COMBINED APPROACH OF NMR AND MOLECULAR-DYNAMICS WITHIN A BIPHASIC MEMBRANE MIMETIC - CONFORMATION AND ORIENTATION OF THE BRADYKININ ANTAGONIST HOE-140

The conformation of the highly potent bradykinin antagonist Hoe 140 (D-Arg(0)-Arg(1)-Pro(2)-Hyp(3)-Gly(4)-Thi(5)-Ser(6)-D-Tic(7)-Oic(8)-Arg(9)) in a membrane-like surrounding was determined via NMR spectroscopy in SDS micelles and restrained molecular dynamics (MD) simulations in the novel biphasic membrane mimetic H2O/CCl4. The conformation is characterized by a beta II'-turn and a beta II-turn comprising residues 6-9 and 2-5, respectively, with the three arginine side chains anchored in the water phase and the rest of the molecule positioned in the hydrophobic phase.

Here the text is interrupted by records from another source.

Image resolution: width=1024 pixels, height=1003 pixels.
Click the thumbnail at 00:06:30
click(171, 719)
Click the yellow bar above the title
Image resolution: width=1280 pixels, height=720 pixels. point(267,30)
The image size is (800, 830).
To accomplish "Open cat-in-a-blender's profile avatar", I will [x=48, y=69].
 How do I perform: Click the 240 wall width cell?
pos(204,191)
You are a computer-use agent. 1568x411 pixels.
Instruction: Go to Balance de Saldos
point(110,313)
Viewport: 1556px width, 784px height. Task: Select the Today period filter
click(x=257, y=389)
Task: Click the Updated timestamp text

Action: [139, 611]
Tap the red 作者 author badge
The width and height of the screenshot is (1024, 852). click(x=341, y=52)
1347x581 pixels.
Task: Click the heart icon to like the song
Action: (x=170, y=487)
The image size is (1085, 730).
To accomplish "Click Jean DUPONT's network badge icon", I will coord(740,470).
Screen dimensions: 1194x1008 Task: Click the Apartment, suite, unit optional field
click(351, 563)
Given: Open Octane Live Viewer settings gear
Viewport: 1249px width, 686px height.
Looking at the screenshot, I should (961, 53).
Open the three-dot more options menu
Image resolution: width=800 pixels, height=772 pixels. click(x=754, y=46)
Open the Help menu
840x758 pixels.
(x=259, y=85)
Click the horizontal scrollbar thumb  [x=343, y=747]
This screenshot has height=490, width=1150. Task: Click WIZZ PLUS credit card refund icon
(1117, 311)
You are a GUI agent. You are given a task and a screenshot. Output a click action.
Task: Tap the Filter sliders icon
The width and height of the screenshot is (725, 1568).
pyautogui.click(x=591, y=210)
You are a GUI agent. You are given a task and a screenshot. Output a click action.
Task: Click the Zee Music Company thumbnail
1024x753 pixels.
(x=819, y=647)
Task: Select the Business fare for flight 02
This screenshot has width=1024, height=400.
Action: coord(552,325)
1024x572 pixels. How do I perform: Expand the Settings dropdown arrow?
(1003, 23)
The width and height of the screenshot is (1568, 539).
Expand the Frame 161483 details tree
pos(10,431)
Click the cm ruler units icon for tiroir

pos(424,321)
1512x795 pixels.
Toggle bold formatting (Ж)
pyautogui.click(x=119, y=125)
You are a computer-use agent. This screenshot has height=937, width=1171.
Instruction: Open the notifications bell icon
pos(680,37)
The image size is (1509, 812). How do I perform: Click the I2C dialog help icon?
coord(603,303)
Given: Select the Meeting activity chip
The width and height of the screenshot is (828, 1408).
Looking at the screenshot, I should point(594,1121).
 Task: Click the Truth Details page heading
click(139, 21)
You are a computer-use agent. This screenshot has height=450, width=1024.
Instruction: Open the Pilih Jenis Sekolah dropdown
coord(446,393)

Selective solvation of the hydroxylated amino acids Hyp(3) and Ser(6) was examined by radial distribution functions, and both the orientation and the dynamics at the interface were analyzed by calculating the time course and the probability distribution of diagnostic atoms relative to the density profile of H2O/CCl4. Additional simulations were performed with all ionizable groups treated as charged to demonstrate the unfolding in pure H2O and the reorientation of Hoe 140 in the biphasic system after completely embedding the refined conformation in the apolar phase.